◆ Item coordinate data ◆
= = = = =

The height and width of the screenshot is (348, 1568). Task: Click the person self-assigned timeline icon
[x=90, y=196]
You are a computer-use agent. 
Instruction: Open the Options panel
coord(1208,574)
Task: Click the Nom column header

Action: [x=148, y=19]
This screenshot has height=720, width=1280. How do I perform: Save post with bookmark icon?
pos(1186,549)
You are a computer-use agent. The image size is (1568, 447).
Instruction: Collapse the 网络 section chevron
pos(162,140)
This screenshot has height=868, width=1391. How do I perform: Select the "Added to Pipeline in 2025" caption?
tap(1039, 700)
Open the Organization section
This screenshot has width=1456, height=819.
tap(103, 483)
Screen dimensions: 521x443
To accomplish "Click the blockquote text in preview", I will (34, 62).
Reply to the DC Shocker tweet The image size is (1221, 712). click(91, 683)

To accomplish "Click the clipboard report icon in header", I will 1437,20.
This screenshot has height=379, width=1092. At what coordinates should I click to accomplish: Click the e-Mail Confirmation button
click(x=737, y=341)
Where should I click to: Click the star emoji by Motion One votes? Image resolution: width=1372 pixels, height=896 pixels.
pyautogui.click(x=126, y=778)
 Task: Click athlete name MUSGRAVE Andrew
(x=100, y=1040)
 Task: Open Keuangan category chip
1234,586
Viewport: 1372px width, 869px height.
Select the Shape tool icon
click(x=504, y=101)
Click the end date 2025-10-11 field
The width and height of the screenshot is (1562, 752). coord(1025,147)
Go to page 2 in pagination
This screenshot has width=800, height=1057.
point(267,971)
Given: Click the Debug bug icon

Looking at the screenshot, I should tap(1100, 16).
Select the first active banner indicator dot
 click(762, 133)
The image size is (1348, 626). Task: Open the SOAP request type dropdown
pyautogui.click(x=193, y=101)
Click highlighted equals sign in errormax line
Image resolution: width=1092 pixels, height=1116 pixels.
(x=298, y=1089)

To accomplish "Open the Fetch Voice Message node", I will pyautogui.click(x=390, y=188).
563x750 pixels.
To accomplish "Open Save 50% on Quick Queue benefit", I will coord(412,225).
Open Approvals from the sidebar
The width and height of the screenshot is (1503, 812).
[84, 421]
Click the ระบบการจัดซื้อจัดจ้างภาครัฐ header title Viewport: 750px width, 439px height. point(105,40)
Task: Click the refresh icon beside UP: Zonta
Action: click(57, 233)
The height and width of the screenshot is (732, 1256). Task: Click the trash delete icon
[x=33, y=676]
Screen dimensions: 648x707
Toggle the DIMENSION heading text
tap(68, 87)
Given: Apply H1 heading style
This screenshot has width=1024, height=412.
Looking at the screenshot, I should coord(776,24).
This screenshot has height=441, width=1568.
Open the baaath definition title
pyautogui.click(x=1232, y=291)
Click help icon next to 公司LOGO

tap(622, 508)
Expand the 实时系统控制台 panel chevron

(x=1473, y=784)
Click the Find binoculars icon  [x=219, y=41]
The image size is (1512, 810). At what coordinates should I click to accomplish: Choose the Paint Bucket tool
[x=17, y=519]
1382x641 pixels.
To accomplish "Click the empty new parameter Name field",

= = = = =

◆ Prompt ◆
Reproduce all of the items above word for word, leaving nothing out and changing nothing.

◆ The result ◆
The height and width of the screenshot is (348, 1568). Task: Click the person self-assigned timeline icon
[x=90, y=196]
You are a computer-use agent. 
Instruction: Open the Options panel
coord(1208,574)
Task: Click the Nom column header

Action: [x=148, y=19]
This screenshot has height=720, width=1280. How do I perform: Save post with bookmark icon?
pos(1186,549)
You are a computer-use agent. The image size is (1568, 447).
Instruction: Collapse the 网络 section chevron
pos(162,140)
This screenshot has height=868, width=1391. How do I perform: Select the "Added to Pipeline in 2025" caption?
tap(1039, 700)
Open the Organization section
This screenshot has width=1456, height=819.
tap(103, 483)
Screen dimensions: 521x443
To accomplish "Click the blockquote text in preview", I will (34, 62).
Reply to the DC Shocker tweet The image size is (1221, 712). click(91, 683)

To accomplish "Click the clipboard report icon in header", I will 1437,20.
This screenshot has height=379, width=1092. At what coordinates should I click to accomplish: Click the e-Mail Confirmation button
click(x=737, y=341)
Where should I click to: Click the star emoji by Motion One votes? Image resolution: width=1372 pixels, height=896 pixels.
pyautogui.click(x=126, y=778)
 Task: Click athlete name MUSGRAVE Andrew
(x=100, y=1040)
 Task: Open Keuangan category chip
1234,586
Viewport: 1372px width, 869px height.
Select the Shape tool icon
click(x=504, y=101)
Click the end date 2025-10-11 field
The width and height of the screenshot is (1562, 752). coord(1025,147)
Go to page 2 in pagination
This screenshot has width=800, height=1057.
point(267,971)
Given: Click the Debug bug icon

Looking at the screenshot, I should tap(1100, 16).
Select the first active banner indicator dot
 click(762, 133)
The image size is (1348, 626). Task: Open the SOAP request type dropdown
pyautogui.click(x=193, y=101)
Click highlighted equals sign in errormax line
Image resolution: width=1092 pixels, height=1116 pixels.
(x=298, y=1089)

To accomplish "Open the Fetch Voice Message node", I will pyautogui.click(x=390, y=188).
563x750 pixels.
To accomplish "Open Save 50% on Quick Queue benefit", I will coord(412,225).
Open Approvals from the sidebar
The width and height of the screenshot is (1503, 812).
[84, 421]
Click the ระบบการจัดซื้อจัดจ้างภาครัฐ header title Viewport: 750px width, 439px height. point(105,40)
Task: Click the refresh icon beside UP: Zonta
Action: click(57, 233)
The height and width of the screenshot is (732, 1256). Task: Click the trash delete icon
[x=33, y=676]
Screen dimensions: 648x707
Toggle the DIMENSION heading text
tap(68, 87)
Given: Apply H1 heading style
This screenshot has width=1024, height=412.
Looking at the screenshot, I should coord(776,24).
This screenshot has height=441, width=1568.
Open the baaath definition title
pyautogui.click(x=1232, y=291)
Click help icon next to 公司LOGO

tap(622, 508)
Expand the 实时系统控制台 panel chevron

(x=1473, y=784)
Click the Find binoculars icon  [x=219, y=41]
The image size is (1512, 810). At what coordinates should I click to accomplish: Choose the Paint Bucket tool
[x=17, y=519]
1382x641 pixels.
To accomplish "Click the empty new parameter Name field",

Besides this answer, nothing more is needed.